His Half-Sister Wife
The marriage of King Tutankhamun to Ankhesenamun, his sister from a different mother, is the one aspect of his reign that is the most awkward to talk about today. Even though she married the nine-year-old monarch when she was only 13 years old, the record shows that he wasn't her first or even her second husband. Ankhesenamun, the father of King Tut, was one of her former spouses when she was just 11 years old, which only served to make things more unpleasant for a modern person.

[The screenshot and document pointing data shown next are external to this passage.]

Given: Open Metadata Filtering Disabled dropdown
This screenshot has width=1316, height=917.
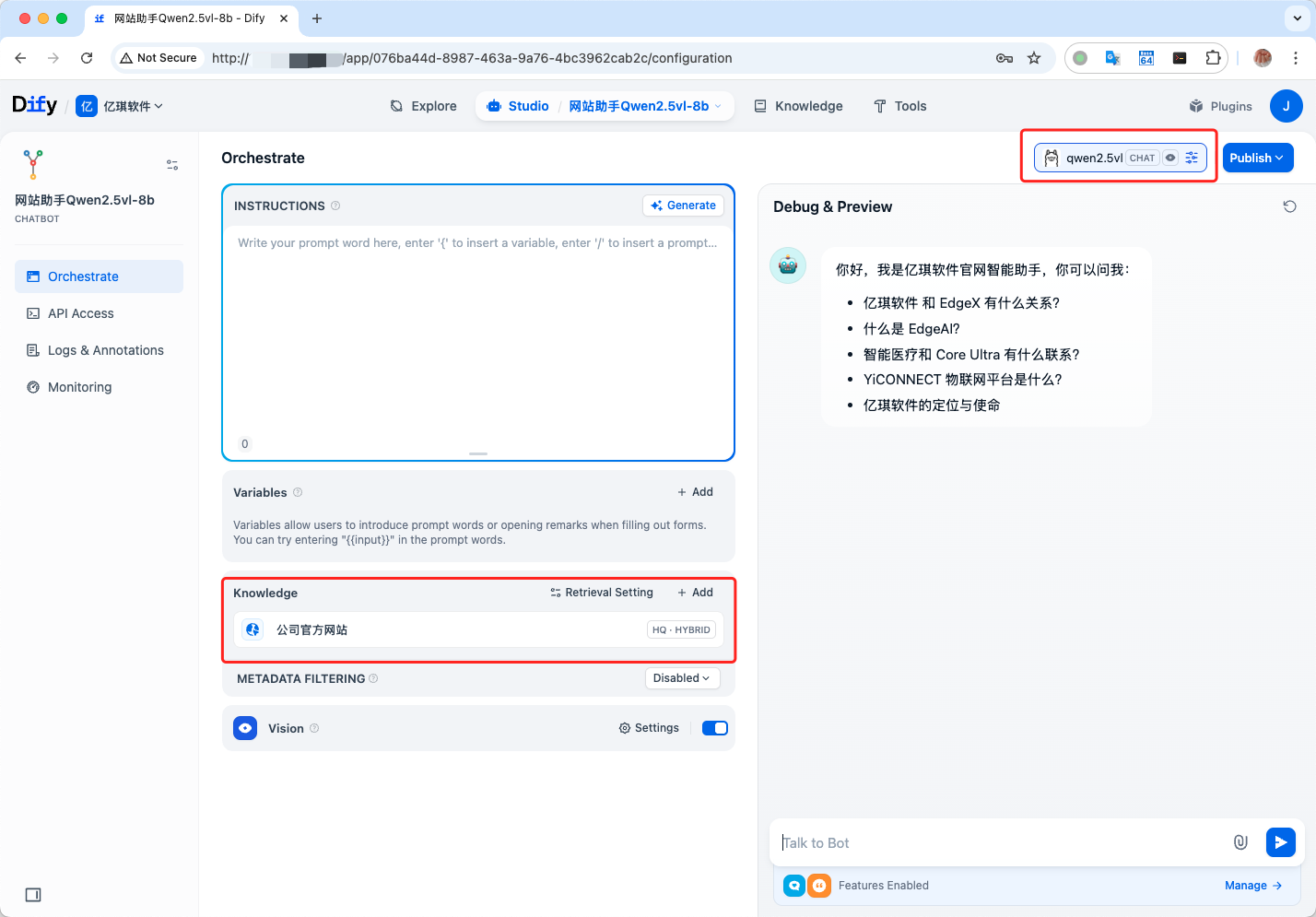Looking at the screenshot, I should 682,678.
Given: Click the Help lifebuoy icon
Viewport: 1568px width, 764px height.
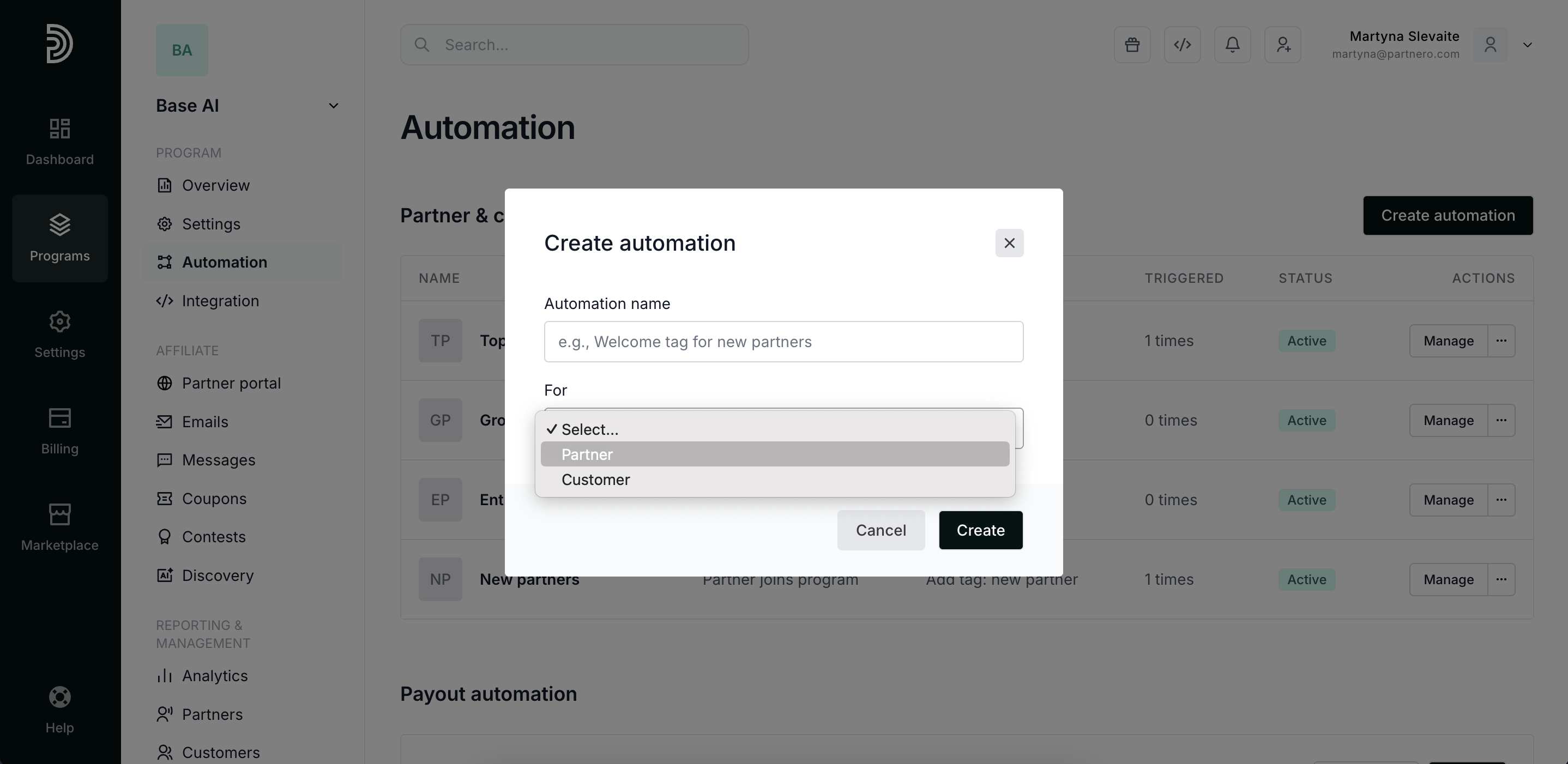Looking at the screenshot, I should point(59,710).
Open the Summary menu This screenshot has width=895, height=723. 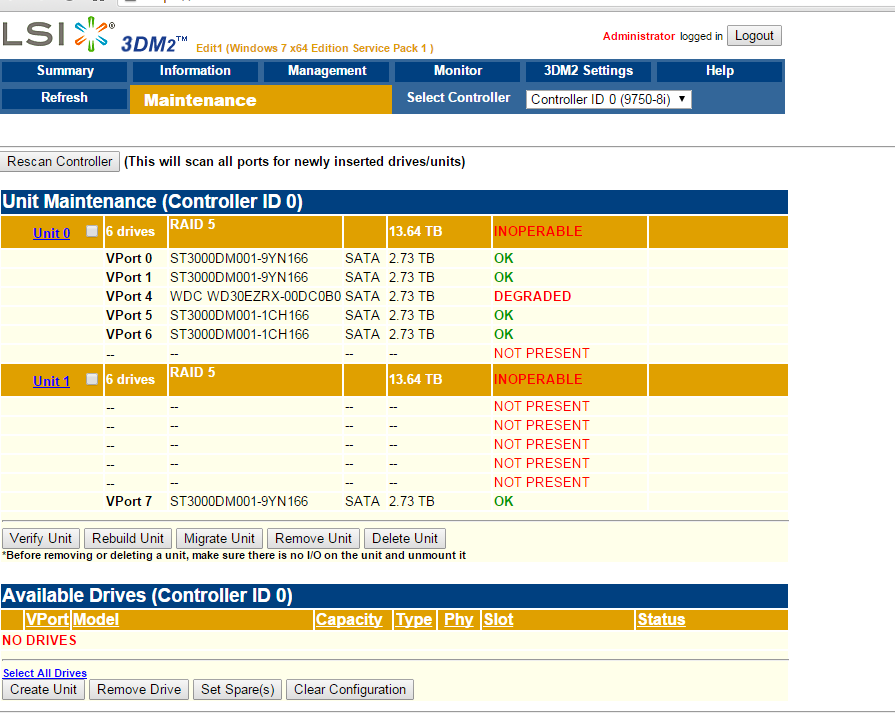65,71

Even before King Tutankhamun assumed the throne, she had a brief marriage to Smenkhare, a de facto temporary ruler.
According to what we know about the pair, it was reported that their marriage was happy because the two had been close friends since they were young (at least, to the extent they had been able to mature before being compelled to wed.) Tragically, Ankhesenamun twice gave birth to stillborn girls, which ended the lineage of the clan and prevented the king from having an heir.
The newborn daughters of King Tut were laid to rest in his tomb, but his wife was not given the same honor. She requested in a letter to the Hittite king that he send one of his sons for a marriage when Tut passed away in 1324. The attempt was unsuccessful, and she eventually wed the aforementioned Vizier Ay, reportedly reluctantly, making him the next Pharaoh. Her humiliations were not over, and Ay's tomb makes no mention of her. The fact that her burial wasn't supposed to have been discovered until July 2017 was evidence of how poorly she had been handled after passing away.